The next day, Jack sets a record with the golf tournament. While giving his victory speech, he notices his father, who came there to tell his son how proud he is of him. Jack realizes his club membership is almost over and swears he will marry a rich girl, which would make him allowed to stay at the club. He decides to propose to Allie, but she informs him her father has just lost all of his money. She admits she now has to marry a wealthy man to keep her social position.

They are interrupted by Martha Lomsdom, who invites them to a party. On their way, Jack sees Allie is flirting with Johnson, so he does the same with the wealthy Martha. At the party, Johnson announces he and Allie are engaged. Jack is devastated, but Martha sees an opportunity in luring him. Her beau confronts her, but she responds she is willing to leave him for Jack. Jack now admits he is not the person to marry for money. When he meets up with Allie to say goodbye, he realizes he can't live without her and tells her he loves her.

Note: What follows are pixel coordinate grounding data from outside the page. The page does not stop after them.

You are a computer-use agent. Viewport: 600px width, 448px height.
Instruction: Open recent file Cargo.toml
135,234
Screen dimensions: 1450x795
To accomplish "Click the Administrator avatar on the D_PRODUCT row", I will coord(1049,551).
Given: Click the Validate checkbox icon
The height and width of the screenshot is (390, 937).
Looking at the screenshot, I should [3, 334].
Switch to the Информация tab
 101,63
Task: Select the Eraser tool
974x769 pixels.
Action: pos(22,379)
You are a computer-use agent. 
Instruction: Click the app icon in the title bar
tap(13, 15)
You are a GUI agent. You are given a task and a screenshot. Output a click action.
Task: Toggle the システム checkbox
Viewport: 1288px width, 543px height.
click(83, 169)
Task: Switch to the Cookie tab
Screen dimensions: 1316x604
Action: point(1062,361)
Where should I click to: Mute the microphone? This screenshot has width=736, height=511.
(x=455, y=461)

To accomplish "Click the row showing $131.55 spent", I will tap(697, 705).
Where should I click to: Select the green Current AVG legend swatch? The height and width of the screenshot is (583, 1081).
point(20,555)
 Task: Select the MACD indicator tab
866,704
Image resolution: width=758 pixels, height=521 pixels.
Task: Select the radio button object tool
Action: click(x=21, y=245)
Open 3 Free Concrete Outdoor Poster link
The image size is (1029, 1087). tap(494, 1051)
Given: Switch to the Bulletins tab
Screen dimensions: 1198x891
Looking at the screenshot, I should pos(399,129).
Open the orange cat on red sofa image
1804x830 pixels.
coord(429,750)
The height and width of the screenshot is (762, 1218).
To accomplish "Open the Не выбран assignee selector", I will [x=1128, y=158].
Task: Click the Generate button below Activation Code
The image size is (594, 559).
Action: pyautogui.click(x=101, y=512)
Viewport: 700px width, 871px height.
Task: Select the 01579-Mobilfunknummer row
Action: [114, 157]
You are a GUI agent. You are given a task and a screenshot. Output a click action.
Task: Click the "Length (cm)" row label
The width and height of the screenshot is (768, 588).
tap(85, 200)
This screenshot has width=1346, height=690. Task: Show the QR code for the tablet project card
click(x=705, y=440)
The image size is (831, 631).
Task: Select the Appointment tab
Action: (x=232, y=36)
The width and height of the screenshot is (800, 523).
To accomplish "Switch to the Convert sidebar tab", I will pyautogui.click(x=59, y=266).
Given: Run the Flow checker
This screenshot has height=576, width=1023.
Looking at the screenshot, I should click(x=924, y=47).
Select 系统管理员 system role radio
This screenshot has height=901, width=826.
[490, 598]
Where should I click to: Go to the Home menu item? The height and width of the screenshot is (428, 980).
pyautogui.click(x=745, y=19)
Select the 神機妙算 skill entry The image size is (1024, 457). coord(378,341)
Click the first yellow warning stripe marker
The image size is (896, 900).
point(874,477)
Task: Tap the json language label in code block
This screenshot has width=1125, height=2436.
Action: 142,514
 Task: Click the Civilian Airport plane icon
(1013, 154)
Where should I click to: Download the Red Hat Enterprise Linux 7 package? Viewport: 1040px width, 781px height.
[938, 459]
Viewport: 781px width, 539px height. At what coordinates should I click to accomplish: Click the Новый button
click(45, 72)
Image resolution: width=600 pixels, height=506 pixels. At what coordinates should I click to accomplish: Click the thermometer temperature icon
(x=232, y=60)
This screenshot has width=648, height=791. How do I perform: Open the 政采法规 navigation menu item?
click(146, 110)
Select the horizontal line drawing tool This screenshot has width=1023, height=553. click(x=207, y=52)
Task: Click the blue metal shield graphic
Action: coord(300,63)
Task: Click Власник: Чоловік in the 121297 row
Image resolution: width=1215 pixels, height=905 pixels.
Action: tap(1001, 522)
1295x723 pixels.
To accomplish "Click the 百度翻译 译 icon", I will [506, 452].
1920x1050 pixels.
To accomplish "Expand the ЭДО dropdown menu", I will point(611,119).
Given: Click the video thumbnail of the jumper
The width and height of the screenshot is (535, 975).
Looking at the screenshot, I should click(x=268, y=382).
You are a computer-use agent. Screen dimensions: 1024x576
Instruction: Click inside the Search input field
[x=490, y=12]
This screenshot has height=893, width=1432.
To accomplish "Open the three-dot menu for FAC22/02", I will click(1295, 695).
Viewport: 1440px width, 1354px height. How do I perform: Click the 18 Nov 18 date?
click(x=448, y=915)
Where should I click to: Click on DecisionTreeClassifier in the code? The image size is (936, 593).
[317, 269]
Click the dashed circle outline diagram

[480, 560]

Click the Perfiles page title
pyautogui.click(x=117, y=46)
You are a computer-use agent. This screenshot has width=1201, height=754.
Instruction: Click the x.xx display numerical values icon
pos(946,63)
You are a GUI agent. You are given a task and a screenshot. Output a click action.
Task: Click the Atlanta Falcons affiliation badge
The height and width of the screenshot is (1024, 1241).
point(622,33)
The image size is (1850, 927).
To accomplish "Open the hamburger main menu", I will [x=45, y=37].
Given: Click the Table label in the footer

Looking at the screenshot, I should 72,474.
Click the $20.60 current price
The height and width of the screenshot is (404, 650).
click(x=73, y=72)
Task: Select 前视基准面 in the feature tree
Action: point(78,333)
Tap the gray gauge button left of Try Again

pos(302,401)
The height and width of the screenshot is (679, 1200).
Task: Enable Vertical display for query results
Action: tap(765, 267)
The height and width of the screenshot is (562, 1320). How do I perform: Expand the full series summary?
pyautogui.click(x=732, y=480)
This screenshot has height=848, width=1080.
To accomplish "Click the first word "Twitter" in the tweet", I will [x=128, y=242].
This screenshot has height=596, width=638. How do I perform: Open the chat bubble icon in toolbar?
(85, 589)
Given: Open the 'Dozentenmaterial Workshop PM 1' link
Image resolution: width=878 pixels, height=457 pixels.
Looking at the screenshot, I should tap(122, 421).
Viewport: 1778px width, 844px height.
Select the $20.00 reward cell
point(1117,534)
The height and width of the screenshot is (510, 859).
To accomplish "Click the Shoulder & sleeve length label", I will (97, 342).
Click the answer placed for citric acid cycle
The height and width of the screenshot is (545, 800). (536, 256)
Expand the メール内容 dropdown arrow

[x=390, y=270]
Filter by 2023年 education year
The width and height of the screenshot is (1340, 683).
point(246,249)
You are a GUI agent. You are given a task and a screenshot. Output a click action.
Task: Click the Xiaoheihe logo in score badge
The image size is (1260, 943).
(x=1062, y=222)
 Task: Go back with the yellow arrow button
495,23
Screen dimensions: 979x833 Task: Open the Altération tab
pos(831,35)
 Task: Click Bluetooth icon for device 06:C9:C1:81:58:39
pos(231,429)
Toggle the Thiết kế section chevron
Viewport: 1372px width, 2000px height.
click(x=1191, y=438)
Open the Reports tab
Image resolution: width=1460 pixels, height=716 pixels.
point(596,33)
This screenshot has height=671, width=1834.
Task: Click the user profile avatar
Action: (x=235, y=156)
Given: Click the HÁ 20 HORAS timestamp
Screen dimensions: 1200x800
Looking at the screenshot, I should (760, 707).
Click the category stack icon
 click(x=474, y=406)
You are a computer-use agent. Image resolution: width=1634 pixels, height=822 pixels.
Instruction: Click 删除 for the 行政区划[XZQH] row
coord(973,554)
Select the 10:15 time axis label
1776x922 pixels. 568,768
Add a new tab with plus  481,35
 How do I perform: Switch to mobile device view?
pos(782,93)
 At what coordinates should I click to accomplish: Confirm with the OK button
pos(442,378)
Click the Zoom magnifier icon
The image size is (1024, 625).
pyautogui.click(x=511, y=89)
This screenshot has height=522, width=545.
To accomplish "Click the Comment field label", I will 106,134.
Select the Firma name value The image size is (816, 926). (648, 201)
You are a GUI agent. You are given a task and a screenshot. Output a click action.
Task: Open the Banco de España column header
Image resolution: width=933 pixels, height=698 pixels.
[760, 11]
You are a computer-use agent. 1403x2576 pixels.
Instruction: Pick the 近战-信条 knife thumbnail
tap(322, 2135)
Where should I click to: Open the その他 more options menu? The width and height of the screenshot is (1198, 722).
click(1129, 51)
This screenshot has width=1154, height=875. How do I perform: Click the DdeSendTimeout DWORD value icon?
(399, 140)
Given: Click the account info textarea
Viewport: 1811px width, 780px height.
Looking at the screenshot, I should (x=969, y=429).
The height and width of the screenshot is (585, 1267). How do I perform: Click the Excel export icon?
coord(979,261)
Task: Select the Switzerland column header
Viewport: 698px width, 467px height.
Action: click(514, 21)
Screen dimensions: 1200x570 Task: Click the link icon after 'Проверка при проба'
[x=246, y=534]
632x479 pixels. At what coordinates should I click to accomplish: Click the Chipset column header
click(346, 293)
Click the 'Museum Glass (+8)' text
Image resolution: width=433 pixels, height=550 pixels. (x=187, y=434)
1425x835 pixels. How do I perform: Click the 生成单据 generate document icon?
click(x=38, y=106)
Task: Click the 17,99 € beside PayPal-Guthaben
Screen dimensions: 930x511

Allie admits she loves him too, but reminds him she is already engaged to Johnson. They decide to run off and marry. Allie tells her dad Jack is a millionaire shipping man. Jack is afraid to tell her the truth about his income. But when he does, she throws him out. Her family tells her it's a good riddance and she should get an annulment. Allie however refuses, stating he is her husband. In the final scene, Jack becomes rich with winning a golf tournament and is reunited with Allie.

==Cast==
- William Haines as Jack Kelly
- Joan Crawford as Allie Monte
- George K. Arthur as Eustace Tewksbury
- George Fawcett as Mr. Waters
- Eileen Percy as Martha Lomsdom
- Edward Earle as (Harry) Johnson
- Bert Woodruff as Pop (Pa) Kelly
- Lee Moran as Oscar, the caddy
- Edward Brophy as man holding score card on golf course (uncredited)
- Joseph Harrington as desk clerk at Waters & Co. (uncredited)
- Helen Brent (uncredited)

==Production==
Location shooting for Spring Fever took place at Riviera Country Club in Pacific Palisades, California.

===Crew===
- Cedric Gibbons – Settings
- David Townsend – Settings

==Reception==
Spring Fever was a great success despite some critical misgivings about the film itself. Variety said "Haines is a likable personality and should travel far. This picture, however, will not help him much. The players do well all around and Ralph Spence's titles contribute effectively on the comedy end, but the director, Sedgwick, could not cope with a weak theme." Author Lawrence J. Quirk later wrote of Joan Crawford's performance that "she manages to make her presence felt, and looks lovely as usual, despite it being a walk-through role."

The film proved to be so popular that the following year, William Haines was mobbed by fans at a personal appearance a professional golf tournament.

==Remakes==
Love in the Rough, a M-G-M musical released in 1930, starring Robert Montgomery and Dorothy Jordan, and directed by Charles F. Reisner, was also based on Vincent Lawrence's 1925 play Spring Fever.

==Restoration==
The film was restored by Turner Entertainment in 2008, with a score by Darrell Raby. It was shown on Turner Classic Movies.

==Home media==
In March 2009, Spring Fever was released on manufactured-on-demand DVD through the Warner Archive Collection.